#### Supplied material:
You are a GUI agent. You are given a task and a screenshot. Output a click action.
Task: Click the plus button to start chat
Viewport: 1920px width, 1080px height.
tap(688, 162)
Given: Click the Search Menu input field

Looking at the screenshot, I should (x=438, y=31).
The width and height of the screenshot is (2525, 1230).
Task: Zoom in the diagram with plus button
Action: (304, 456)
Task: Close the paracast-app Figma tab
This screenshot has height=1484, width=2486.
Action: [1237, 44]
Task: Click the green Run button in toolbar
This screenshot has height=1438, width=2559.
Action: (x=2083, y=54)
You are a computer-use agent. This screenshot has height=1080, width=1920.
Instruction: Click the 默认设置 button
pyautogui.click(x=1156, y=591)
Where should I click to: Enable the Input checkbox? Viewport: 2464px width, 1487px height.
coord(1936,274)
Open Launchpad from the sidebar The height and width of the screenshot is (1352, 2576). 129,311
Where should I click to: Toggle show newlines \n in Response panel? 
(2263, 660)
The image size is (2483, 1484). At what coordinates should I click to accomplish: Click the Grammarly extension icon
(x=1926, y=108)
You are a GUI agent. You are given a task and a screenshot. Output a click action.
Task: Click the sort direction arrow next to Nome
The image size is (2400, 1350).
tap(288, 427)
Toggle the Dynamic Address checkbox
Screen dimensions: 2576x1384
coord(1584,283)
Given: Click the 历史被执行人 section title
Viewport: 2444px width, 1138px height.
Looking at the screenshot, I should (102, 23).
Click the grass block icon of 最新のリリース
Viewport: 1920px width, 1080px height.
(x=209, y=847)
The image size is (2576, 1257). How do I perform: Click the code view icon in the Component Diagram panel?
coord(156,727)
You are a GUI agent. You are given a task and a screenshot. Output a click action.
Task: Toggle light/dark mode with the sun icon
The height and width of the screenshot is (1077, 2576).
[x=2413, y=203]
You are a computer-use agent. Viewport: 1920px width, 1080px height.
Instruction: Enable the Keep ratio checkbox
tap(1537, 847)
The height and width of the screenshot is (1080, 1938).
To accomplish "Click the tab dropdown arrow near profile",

#### Exercise instructions:
All of the data above is to be transcribed without alteration.

#### Response box:
You are a GUI agent. You are given a task and a screenshot. Output a click action.
Task: Click the plus button to start chat
Viewport: 1920px width, 1080px height.
tap(688, 162)
Given: Click the Search Menu input field

Looking at the screenshot, I should (x=438, y=31).
The width and height of the screenshot is (2525, 1230).
Task: Zoom in the diagram with plus button
Action: (304, 456)
Task: Close the paracast-app Figma tab
This screenshot has height=1484, width=2486.
Action: [1237, 44]
Task: Click the green Run button in toolbar
This screenshot has height=1438, width=2559.
Action: (x=2083, y=54)
You are a computer-use agent. This screenshot has height=1080, width=1920.
Instruction: Click the 默认设置 button
pyautogui.click(x=1156, y=591)
Where should I click to: Enable the Input checkbox? Viewport: 2464px width, 1487px height.
coord(1936,274)
Open Launchpad from the sidebar The height and width of the screenshot is (1352, 2576). 129,311
Where should I click to: Toggle show newlines \n in Response panel? 
(2263, 660)
The image size is (2483, 1484). At what coordinates should I click to accomplish: Click the Grammarly extension icon
(x=1926, y=108)
You are a GUI agent. You are given a task and a screenshot. Output a click action.
Task: Click the sort direction arrow next to Nome
The image size is (2400, 1350).
tap(288, 427)
Toggle the Dynamic Address checkbox
Screen dimensions: 2576x1384
coord(1584,283)
Given: Click the 历史被执行人 section title
Viewport: 2444px width, 1138px height.
Looking at the screenshot, I should (102, 23).
Click the grass block icon of 最新のリリース
Viewport: 1920px width, 1080px height.
(x=209, y=847)
The image size is (2576, 1257). How do I perform: Click the code view icon in the Component Diagram panel?
coord(156,727)
You are a GUI agent. You are given a task and a screenshot. Output a click action.
Task: Toggle light/dark mode with the sun icon
The height and width of the screenshot is (1077, 2576).
[x=2413, y=203]
You are a computer-use agent. Viewport: 1920px width, 1080px height.
Instruction: Enable the Keep ratio checkbox
tap(1537, 847)
The height and width of the screenshot is (1080, 1938).
To accomplish "Click the tab dropdown arrow near profile",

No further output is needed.